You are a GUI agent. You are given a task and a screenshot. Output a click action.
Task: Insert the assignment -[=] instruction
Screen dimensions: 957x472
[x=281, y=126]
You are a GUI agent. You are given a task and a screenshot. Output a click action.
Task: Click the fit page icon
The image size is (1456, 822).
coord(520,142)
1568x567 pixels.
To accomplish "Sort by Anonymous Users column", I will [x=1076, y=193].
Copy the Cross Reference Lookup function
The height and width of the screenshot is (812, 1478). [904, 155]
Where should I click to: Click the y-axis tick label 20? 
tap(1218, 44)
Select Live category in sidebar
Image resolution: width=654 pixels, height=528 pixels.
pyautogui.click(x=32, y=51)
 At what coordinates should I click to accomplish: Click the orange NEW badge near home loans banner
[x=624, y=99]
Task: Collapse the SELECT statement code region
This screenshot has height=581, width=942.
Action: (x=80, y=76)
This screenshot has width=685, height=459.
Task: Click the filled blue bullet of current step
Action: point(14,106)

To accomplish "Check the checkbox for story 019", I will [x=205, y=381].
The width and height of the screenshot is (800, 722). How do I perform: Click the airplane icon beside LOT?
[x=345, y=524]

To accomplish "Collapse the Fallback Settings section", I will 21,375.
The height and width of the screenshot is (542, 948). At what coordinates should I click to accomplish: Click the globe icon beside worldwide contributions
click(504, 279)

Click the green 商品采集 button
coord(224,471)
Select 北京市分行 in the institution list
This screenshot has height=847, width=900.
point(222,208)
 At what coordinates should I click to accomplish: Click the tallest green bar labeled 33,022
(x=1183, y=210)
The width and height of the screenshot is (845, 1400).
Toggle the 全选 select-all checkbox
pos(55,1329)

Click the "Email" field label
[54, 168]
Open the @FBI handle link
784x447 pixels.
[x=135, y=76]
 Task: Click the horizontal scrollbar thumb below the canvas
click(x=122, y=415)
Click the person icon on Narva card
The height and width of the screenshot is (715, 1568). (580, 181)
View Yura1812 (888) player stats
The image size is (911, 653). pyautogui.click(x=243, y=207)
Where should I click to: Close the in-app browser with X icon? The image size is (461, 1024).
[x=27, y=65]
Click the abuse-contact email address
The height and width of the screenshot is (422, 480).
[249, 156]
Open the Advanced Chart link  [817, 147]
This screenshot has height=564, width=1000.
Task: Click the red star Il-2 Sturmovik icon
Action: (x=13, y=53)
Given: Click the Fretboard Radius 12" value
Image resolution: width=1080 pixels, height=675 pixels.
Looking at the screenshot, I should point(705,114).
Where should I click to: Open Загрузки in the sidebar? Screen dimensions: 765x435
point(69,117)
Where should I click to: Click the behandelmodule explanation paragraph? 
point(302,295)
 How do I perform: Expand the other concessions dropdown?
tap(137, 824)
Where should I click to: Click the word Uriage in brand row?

=== Your objective ===
Give all of the material again, exactly.

=== Completed exercise ===
You are a GUI agent. You are given a task and a screenshot. Output a click action.
Task: Insert the assignment -[=] instruction
Screen dimensions: 957x472
[x=281, y=126]
You are a GUI agent. You are given a task and a screenshot. Output a click action.
Task: Click the fit page icon
The image size is (1456, 822).
coord(520,142)
1568x567 pixels.
To accomplish "Sort by Anonymous Users column", I will [x=1076, y=193].
Copy the Cross Reference Lookup function
The height and width of the screenshot is (812, 1478). [904, 155]
Where should I click to: Click the y-axis tick label 20? 
tap(1218, 44)
Select Live category in sidebar
Image resolution: width=654 pixels, height=528 pixels.
pyautogui.click(x=32, y=51)
 At what coordinates should I click to accomplish: Click the orange NEW badge near home loans banner
[x=624, y=99]
Task: Collapse the SELECT statement code region
This screenshot has height=581, width=942.
Action: (x=80, y=76)
This screenshot has width=685, height=459.
Task: Click the filled blue bullet of current step
Action: point(14,106)

To accomplish "Check the checkbox for story 019", I will [x=205, y=381].
The width and height of the screenshot is (800, 722). How do I perform: Click the airplane icon beside LOT?
[x=345, y=524]

To accomplish "Collapse the Fallback Settings section", I will 21,375.
The height and width of the screenshot is (542, 948). At what coordinates should I click to accomplish: Click the globe icon beside worldwide contributions
click(504, 279)

Click the green 商品采集 button
coord(224,471)
Select 北京市分行 in the institution list
This screenshot has height=847, width=900.
point(222,208)
 At what coordinates should I click to accomplish: Click the tallest green bar labeled 33,022
(x=1183, y=210)
The width and height of the screenshot is (845, 1400).
Toggle the 全选 select-all checkbox
pos(55,1329)

Click the "Email" field label
[54, 168]
Open the @FBI handle link
784x447 pixels.
[x=135, y=76]
 Task: Click the horizontal scrollbar thumb below the canvas
click(x=122, y=415)
Click the person icon on Narva card
The height and width of the screenshot is (715, 1568). (580, 181)
View Yura1812 (888) player stats
The image size is (911, 653). pyautogui.click(x=243, y=207)
Where should I click to: Close the in-app browser with X icon? The image size is (461, 1024).
[x=27, y=65]
Click the abuse-contact email address
The height and width of the screenshot is (422, 480).
[249, 156]
Open the Advanced Chart link  [817, 147]
This screenshot has height=564, width=1000.
Task: Click the red star Il-2 Sturmovik icon
Action: (x=13, y=53)
Given: Click the Fretboard Radius 12" value
Image resolution: width=1080 pixels, height=675 pixels.
Looking at the screenshot, I should point(705,114).
Where should I click to: Open Загрузки in the sidebar? Screen dimensions: 765x435
point(69,117)
Where should I click to: Click the behandelmodule explanation paragraph? 
point(302,295)
 How do I perform: Expand the other concessions dropdown?
tap(137, 824)
Where should I click to: Click the word Uriage in brand row?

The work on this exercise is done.